Tahun Baru Tiongkok, Bukan Tahun Baru Imlek, atau Tahun Baru Lunar

Tahun Baru Tiongkok adalah berdasarkan pada perhitungan almanak tradisional Tiongkok, orang-orang sekarang ada yang menyebutnya kalender Imlek, atau kalender bulan (lunar), ini adalah cara PKT yang dengan sengaja merendahkan kebudayaan tradisional Tionghoa, sebenarnya sebutan yang sesungguhnya adalah Tahun Baru Tiongkok.

Kebudayaan Tiongkok adalah budaya keilahian, adalah kebudayaan setengah dewa. Tiongkok adalah salah satu negara di dunia yang paling awal menetapkan sistem penanggalannya, pada masa Tiga Maharaja dan Lima Kaisar (± 2872 SM – 2070 SM), Tiongkok telah memiliki pengamatan serta kalkulasi yang akurat terhadap siklus matahari, bulan, dan bintang serta empat musim yang terkait.

Masyarakat Tiongkok kuno sangat mengutamakan keseimbangan unsur Yin dan Yang, maka dalam proses menetapkan sistem penanggalan atau almanak, selain mempertimbangkan siklus terang-gelap bulan, juga memperhatikan siklus perputaran bumi mengitari matahari. 

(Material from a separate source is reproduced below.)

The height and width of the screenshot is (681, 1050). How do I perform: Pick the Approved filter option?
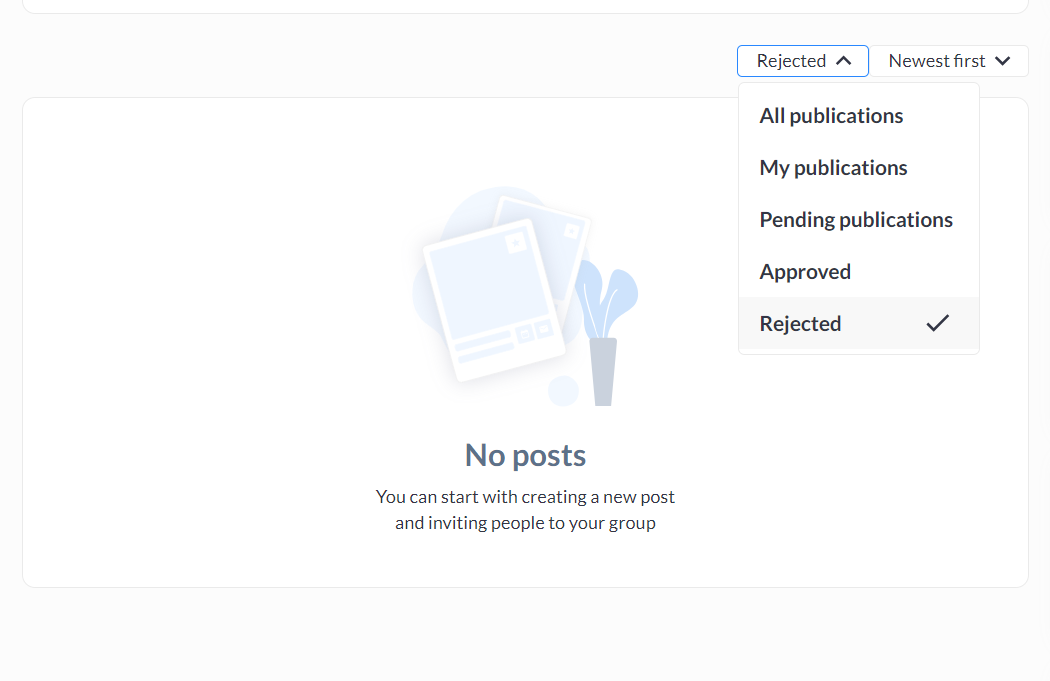805,272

Oleh sebab itu, sistem penanggalan tradisional Tiongkok bukan hanya menggunakan “kalender bulan” atau hanya “kalender matahari” saja, melainkan juga secara ilmiah dan cermat menggabungkan kalender bulan (Yin) dan matahari (Yang), atau dikenal dengan istilah kalender lunisolar. Tahun baru Tiongkok bertepatan dengan sebelum dan sesudah Lichun (di Jepang: risshun, di Korea: ipchun, red.), yakni berawalnya musim semi, dan menyambut tibanya tahun baru. Selain itu, masyarakat Tiongkok kuno telah menetapkan dua puluh empat Jieqi (baca: cie chi, red.) atau posisi relatif antara bumi dan matahari, yang berfungsi sebagai panduan bermanfaat bagi masyarakat manusia dalam hal spiritual, manajemen, kesehatan, panen pertanian dan lain sebagainya, ia merupakan penanggalan yang paling sempurna dalam penggunaan bersama yang merefleksikan perubahan momentum langit dan kalender geografis.

Secara keseluruhan, sistem penanggalan Tiongkok selain dikalkulasi dengan akurat, juga memberikan interpretasi yang paling tepat dalam hal hubungan antara manusia dengan alam, sekaligus telah mencerminkan pemikiran Yin-Yang dan Lima Elemen, yang mengandung hukum sirkulasi alami, serta merupakan sistem penanggalan perpaduan antara langit dan manusia, yang sesungguhnya. 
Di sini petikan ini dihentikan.